Sendo que não foi alterada então a Lei n.º 35/2014, de 20 de junho, que aprova o LGTFP (Lei Geral do Trabalho em Funções Públicas), mantém-se em vigor o seu art.º 15.º
Assim, o Dinheiro Vivo, de 29.11.2017, citando o acórdão n.º 0109/17 do STA-1.ª Secção, de 28 de setembro de 2017, refere:
O Supremo Tribunal Administrativo entende que os funcionários públicos admitidos até 2005 não veem as férias reduzidas em caso de baixa prolongada”.
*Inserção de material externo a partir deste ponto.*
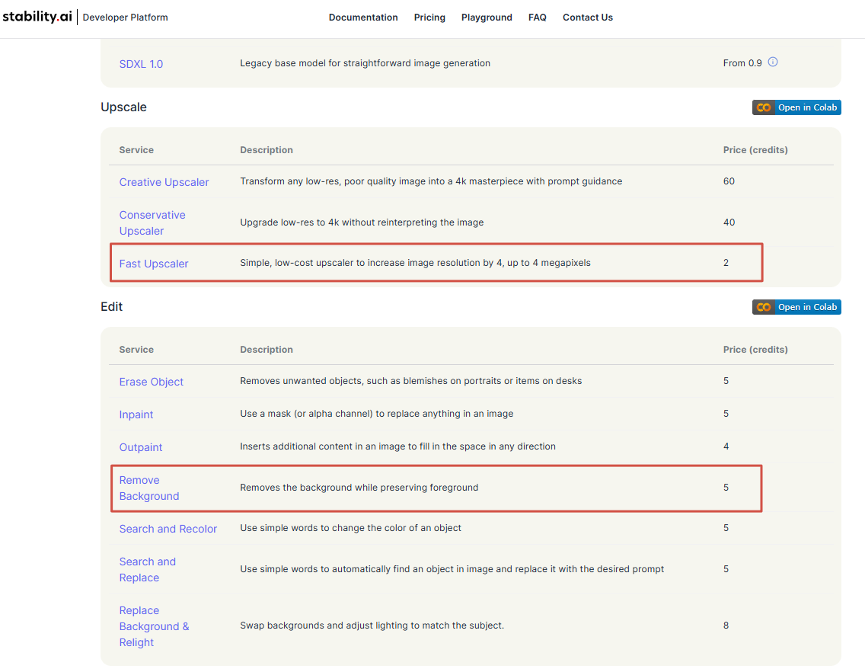Click the Inpaint service link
O acórdão produzido pelo STA e que agora (naquele dia 29 de novembro de 2017) foi conhecido, refere que o disposto na legislação que abrange os trabalhadores do chamado regime social convergente (que inclui os funcionários admitidos até 31 de dezembro de 2005 e que ingressaram ainda através do antigo vínculo por nomeação) leva a concluir que as faltas por doença destes trabalhadores “ainda que superiores a 30 dias não determinam quaisquer efeitos sobre as férias”. Precisa o acórdão:
A ausência de especial que se refira aos efeitos das faltas por motivo de doença dos trabalhadores integrados no regime social convergente relativamente a férias (…) impõe, de acordo com os ditames da interpretação jurídica, a conclusão de que as faltas por doença daqueles trabalhadores ainda que superiores a 30 dias não determinam quaisquer efeitos sobre as férias”.
Este entendimento não se aplica nem aos trabalhadores do setor privado, nem aos funcionários públicos com vínculo mais recente. Para estes, quando a baixa se prolonga para além de 30 dias, o contrato de trabalho é suspenso.
O trabalho é um direito, um valor e não uma tortura. É preciso atender ao bem da saúde, Não?!